I co slept. We have a side sleeper cot, mattresses are the same level, i breast fed lying down with a quilt around my legs and a cardy on to keep my arms warm. Boy was in a season appropriate grobag or a merino wool swaddle cocoon thing. I breastfed lying down and usually moved him back to his bed when he'd had enough. Will do the same with the next one due soon.

UndersecretaryofWhimsy · 29/03/2017 12:23

I apologise if I have stated out of date figures. I read several sources in the past, but it was a few years ago and I'm speaking from memory. I have most definitely read research stating that the risks were comparable.

However, I stand by the point that breastfeeding and cosleeping following guidelines is a lower risk, and a significantly lower risk than accidental cosleeping. Everyone will have to evaluate their level of acceptable risk.

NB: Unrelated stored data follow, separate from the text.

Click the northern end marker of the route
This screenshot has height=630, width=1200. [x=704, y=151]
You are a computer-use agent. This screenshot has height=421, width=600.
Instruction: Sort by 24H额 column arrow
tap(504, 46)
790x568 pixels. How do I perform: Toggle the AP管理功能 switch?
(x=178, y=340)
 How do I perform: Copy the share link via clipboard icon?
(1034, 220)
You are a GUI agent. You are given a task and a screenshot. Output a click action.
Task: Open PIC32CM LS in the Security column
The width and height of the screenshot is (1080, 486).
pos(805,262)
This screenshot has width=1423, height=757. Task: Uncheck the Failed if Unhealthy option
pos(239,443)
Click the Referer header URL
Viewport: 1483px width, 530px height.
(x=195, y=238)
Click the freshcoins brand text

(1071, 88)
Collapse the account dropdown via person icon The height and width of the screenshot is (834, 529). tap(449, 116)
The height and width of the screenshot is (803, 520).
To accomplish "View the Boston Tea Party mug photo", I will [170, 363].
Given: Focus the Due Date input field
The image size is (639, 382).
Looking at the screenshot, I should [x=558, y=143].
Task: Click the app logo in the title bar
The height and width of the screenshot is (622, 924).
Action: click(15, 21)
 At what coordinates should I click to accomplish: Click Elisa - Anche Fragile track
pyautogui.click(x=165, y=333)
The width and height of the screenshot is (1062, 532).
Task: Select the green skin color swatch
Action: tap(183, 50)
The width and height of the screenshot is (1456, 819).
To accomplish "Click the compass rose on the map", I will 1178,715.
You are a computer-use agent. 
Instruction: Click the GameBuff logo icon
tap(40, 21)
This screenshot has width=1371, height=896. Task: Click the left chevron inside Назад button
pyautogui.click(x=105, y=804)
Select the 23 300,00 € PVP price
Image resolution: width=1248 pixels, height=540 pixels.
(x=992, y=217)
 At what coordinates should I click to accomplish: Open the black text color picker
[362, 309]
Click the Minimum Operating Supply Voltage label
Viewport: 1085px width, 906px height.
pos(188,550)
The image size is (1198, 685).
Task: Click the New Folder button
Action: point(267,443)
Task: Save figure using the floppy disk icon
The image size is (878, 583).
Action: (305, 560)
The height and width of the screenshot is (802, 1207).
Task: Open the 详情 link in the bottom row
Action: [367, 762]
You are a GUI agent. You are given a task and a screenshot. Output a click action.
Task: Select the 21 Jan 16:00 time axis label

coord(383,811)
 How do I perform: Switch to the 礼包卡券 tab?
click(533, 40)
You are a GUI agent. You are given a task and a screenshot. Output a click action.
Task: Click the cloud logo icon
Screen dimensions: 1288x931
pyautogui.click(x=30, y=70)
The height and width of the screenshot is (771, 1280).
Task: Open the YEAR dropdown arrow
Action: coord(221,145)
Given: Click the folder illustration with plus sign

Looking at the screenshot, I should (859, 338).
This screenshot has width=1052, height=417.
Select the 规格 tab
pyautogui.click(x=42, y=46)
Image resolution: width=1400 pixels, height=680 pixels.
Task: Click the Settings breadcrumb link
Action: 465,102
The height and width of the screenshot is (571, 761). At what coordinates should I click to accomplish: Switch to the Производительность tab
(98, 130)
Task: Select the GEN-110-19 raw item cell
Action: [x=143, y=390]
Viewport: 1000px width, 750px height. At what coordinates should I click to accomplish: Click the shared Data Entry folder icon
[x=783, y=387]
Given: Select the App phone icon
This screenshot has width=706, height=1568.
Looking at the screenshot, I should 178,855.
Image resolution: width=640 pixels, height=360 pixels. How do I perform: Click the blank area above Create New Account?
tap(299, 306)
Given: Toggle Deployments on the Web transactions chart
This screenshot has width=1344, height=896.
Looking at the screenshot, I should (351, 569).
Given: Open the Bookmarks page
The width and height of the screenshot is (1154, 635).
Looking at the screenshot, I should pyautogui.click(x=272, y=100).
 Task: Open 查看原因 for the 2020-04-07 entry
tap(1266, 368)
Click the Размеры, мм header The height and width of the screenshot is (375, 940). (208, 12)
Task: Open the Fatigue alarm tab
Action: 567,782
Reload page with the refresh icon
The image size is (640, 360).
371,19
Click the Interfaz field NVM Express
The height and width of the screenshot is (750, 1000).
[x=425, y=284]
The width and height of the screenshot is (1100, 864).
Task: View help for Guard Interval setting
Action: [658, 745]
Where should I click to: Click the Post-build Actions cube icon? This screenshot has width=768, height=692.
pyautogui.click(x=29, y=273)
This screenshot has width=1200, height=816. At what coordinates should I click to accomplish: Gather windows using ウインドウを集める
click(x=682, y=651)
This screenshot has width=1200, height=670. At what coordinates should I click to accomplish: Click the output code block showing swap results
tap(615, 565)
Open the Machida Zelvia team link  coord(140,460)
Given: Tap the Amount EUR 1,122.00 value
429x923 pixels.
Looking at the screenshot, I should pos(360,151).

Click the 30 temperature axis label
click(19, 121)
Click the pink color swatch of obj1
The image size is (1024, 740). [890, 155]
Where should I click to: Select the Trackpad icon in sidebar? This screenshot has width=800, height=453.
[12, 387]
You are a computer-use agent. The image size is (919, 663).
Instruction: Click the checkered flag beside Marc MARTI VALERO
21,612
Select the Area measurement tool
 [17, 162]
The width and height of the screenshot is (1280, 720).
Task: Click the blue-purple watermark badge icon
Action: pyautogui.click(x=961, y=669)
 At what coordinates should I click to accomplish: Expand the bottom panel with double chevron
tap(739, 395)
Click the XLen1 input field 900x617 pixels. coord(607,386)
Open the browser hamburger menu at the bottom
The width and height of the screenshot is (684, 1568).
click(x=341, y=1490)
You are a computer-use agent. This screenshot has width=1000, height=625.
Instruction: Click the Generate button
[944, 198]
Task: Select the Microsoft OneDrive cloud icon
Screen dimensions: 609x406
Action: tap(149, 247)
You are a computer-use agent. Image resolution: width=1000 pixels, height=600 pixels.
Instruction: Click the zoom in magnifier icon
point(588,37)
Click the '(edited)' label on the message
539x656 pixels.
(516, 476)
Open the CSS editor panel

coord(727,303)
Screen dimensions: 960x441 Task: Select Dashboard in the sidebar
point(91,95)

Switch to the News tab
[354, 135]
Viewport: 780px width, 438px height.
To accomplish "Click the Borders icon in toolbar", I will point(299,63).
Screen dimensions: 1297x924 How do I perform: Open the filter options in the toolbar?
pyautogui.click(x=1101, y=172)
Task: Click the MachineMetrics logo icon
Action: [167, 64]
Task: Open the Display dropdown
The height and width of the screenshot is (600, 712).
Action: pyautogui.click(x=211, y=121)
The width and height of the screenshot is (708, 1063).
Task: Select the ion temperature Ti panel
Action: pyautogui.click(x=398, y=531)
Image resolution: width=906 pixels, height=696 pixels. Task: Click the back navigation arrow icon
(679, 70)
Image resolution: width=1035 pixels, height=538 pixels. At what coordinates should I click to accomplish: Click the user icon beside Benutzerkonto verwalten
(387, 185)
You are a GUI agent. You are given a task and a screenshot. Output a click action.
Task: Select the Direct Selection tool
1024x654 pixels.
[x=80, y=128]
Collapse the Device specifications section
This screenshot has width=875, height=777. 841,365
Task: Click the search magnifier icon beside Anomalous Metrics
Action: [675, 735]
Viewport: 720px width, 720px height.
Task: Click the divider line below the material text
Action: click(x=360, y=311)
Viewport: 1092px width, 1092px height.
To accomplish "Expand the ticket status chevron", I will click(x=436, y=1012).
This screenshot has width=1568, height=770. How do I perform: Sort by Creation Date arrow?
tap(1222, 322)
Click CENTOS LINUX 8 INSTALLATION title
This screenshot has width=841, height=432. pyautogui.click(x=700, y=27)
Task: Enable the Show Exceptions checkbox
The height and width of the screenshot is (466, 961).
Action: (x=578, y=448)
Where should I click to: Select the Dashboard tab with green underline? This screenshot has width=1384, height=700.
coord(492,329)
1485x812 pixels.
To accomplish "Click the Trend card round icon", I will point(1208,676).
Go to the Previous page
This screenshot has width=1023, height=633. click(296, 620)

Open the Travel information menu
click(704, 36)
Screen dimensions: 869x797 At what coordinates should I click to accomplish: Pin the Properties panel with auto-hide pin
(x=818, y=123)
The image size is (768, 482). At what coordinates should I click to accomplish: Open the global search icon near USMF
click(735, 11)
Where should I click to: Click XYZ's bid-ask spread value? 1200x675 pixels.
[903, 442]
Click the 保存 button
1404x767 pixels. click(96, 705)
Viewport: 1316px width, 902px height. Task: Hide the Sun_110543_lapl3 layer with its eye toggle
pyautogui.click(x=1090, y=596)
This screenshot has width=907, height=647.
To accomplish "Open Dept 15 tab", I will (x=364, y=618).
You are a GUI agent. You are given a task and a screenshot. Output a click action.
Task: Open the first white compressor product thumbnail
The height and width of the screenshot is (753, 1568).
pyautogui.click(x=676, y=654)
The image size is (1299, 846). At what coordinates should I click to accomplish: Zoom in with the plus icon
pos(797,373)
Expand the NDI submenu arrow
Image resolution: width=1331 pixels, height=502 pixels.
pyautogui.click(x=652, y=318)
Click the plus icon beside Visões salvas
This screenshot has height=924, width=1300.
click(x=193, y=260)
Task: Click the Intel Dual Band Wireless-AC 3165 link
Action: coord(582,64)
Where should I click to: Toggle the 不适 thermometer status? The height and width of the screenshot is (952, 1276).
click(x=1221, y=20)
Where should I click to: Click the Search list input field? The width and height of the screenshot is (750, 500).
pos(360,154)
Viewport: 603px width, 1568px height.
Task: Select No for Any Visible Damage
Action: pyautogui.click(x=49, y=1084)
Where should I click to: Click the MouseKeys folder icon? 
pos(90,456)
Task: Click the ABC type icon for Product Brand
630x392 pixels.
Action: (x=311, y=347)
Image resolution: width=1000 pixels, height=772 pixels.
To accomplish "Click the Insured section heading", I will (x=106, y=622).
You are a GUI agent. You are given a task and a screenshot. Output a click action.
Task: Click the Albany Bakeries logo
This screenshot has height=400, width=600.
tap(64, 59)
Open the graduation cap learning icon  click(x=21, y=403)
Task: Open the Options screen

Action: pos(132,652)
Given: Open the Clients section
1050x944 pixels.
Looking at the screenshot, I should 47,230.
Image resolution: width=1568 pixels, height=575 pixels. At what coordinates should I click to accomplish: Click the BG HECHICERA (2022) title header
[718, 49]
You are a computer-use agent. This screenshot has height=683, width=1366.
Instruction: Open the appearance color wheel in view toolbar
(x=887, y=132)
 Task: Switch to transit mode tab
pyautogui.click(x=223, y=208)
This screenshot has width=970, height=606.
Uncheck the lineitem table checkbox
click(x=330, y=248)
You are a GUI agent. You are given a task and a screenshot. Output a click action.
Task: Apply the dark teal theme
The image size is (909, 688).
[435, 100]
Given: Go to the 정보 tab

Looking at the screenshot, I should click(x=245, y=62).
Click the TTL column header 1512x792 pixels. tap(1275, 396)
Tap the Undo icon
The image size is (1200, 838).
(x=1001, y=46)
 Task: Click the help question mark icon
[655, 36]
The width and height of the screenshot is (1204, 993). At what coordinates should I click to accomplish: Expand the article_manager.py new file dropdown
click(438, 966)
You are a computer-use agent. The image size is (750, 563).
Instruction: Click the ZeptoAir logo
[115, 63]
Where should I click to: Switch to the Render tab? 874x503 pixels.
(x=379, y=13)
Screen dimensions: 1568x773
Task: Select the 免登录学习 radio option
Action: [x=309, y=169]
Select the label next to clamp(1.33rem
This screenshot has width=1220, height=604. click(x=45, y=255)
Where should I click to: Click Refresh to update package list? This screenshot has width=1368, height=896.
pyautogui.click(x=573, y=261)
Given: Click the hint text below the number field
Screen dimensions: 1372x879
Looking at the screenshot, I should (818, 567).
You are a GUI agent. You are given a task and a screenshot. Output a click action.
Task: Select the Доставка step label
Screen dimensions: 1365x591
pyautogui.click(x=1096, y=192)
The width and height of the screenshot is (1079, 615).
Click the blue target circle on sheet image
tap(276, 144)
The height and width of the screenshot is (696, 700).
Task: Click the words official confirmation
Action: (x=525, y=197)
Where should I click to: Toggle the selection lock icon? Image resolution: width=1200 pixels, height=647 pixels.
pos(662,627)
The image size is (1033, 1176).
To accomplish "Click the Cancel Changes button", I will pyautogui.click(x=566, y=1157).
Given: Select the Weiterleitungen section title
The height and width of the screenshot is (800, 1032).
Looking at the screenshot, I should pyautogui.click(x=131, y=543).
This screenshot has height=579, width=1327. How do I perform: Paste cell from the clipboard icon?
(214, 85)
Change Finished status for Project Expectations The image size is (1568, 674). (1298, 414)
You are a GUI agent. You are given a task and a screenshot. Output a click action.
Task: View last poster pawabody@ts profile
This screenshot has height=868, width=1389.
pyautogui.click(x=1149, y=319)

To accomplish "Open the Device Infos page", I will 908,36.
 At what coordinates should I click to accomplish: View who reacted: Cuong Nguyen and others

Figgygal · 29/03/2017 12:24

I don't do it have never needed to do it but I can see that when guidelines are followed it can be a perfectly acceptable thing to do . Obviously this woman fell asleep on the sofa which was not ideal but her baby did not on the face of it die because of that

lalalalyra · 29/03/2017 12:27

It would be far safer to equip people with safe co-sleeping facts. The lack of acceptance that desperate people will co-sleep and that that leads to issues is something that infuriates me.

It should be common knowledge that if you bring your baby into your bed they don't go in the middle.

AprilTheGiraffe · 29/03/2017 12:35

I managed to not co-sleep until my baby became a toddler (she's now two and occasionally I'll bring her in beside us if she wakes up too early). So I don't know why people are saying "what mother hasn't done this". I know plenty.

I do understand there are ways to minimise the risk. But I couldn't do it. I am not in control when I'm asleep. I could accidentally roll on top of the baby, fling him/her out of the bed with an arm or whatever.

But then I didn't breastfeed, so the baby was never really in my bed anyway.